*INFORMATION GIVEN*:

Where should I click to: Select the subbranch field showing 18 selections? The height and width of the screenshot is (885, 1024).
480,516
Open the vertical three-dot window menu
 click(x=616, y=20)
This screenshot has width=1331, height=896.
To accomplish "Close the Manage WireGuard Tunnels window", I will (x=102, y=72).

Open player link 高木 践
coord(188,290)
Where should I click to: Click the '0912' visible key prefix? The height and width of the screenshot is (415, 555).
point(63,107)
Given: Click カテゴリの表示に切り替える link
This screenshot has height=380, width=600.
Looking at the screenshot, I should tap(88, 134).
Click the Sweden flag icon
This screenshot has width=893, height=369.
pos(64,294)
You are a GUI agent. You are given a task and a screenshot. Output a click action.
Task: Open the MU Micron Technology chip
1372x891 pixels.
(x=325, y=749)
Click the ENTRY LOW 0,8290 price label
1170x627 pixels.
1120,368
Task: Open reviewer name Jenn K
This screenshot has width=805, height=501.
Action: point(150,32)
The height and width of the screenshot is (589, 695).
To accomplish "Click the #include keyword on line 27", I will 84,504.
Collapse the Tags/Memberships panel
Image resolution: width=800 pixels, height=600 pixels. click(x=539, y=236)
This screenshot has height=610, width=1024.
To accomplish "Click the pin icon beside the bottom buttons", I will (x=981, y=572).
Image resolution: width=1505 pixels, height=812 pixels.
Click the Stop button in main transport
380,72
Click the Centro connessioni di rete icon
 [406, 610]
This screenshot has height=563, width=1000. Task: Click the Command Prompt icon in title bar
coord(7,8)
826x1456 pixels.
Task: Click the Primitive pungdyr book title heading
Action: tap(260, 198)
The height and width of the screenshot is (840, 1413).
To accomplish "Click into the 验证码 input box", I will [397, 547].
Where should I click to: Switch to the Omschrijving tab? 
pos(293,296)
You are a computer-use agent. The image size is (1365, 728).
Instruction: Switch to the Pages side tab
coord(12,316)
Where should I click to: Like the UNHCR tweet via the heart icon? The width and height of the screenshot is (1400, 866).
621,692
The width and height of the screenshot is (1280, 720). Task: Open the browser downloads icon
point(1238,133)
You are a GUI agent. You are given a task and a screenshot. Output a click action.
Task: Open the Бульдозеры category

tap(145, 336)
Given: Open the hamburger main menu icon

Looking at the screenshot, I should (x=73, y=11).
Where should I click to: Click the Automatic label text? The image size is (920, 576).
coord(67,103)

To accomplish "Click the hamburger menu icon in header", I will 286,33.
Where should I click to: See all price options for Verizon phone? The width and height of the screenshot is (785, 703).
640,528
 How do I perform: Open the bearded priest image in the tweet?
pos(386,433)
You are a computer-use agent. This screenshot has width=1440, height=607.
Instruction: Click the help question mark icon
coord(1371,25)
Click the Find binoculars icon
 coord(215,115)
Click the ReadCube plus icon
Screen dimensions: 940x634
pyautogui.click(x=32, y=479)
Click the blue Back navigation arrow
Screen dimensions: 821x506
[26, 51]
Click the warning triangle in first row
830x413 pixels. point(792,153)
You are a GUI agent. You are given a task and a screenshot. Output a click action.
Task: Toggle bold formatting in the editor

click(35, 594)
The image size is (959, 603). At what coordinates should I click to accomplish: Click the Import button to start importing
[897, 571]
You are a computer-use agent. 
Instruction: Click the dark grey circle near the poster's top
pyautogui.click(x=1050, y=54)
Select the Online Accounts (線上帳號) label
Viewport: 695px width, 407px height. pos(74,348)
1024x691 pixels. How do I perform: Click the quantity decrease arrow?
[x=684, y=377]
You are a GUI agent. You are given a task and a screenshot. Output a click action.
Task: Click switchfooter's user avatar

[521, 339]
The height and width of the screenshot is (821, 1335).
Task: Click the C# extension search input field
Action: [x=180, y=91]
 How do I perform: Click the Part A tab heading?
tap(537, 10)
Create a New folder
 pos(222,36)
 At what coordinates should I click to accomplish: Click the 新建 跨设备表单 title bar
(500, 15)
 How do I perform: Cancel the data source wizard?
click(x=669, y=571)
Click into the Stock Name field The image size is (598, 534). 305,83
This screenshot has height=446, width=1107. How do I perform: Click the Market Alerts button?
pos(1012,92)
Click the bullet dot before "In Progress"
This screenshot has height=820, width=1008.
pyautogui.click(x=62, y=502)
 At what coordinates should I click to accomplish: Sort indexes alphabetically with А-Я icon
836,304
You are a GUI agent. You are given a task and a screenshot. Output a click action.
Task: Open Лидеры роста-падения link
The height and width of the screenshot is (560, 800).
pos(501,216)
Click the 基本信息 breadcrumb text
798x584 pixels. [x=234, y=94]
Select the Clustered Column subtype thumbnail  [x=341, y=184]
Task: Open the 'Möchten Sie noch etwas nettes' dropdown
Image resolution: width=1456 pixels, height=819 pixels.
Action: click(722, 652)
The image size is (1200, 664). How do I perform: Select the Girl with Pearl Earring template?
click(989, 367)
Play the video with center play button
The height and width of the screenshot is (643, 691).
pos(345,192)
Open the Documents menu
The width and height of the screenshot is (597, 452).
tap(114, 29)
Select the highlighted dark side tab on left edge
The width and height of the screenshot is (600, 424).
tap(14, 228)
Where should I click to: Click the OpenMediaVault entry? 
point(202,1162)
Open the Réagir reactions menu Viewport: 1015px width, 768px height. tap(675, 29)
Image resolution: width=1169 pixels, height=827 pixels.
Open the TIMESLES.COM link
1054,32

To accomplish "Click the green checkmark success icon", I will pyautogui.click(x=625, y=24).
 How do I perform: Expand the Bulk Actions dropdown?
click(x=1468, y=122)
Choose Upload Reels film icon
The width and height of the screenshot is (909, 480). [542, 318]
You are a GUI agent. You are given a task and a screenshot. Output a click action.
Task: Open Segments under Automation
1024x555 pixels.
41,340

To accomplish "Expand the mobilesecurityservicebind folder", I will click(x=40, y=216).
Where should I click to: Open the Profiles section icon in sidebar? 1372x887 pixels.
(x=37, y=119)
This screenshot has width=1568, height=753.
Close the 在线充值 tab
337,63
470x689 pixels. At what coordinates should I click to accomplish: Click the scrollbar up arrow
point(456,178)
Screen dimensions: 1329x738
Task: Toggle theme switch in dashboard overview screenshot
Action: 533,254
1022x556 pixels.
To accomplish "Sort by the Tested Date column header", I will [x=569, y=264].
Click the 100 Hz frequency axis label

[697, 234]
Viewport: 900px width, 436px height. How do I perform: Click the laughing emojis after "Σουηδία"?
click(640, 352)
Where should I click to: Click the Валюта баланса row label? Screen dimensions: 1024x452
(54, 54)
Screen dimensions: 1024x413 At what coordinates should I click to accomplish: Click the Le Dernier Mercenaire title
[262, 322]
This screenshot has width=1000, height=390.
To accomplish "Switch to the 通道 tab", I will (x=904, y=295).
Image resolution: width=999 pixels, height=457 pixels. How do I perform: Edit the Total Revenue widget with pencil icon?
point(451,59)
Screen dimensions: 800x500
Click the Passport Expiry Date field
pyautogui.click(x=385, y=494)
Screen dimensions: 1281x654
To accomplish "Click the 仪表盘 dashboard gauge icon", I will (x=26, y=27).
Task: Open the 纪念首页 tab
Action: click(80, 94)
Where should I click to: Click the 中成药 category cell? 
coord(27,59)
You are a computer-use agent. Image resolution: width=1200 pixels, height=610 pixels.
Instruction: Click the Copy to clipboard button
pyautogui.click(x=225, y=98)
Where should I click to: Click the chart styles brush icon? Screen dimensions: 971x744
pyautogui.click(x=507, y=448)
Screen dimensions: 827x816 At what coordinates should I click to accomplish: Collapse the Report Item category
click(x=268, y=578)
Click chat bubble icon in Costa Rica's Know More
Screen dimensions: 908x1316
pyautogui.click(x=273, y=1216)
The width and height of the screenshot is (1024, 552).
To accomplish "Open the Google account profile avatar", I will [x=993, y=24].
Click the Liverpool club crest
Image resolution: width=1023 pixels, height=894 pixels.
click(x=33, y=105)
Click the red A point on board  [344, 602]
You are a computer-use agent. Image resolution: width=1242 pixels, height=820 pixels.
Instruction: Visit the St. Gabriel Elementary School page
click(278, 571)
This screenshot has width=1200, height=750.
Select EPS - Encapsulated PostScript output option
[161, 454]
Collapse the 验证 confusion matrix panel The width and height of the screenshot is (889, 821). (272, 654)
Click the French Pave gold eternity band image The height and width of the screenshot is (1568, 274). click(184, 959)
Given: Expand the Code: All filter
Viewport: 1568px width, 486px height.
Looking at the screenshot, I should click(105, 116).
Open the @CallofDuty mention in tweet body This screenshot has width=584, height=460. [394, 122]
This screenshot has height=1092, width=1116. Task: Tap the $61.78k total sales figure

*TASK DIRECTIONS*: The answer should be one number, namely how many lines of the entries above include the string "header".

*COMPLETED TASK*: 2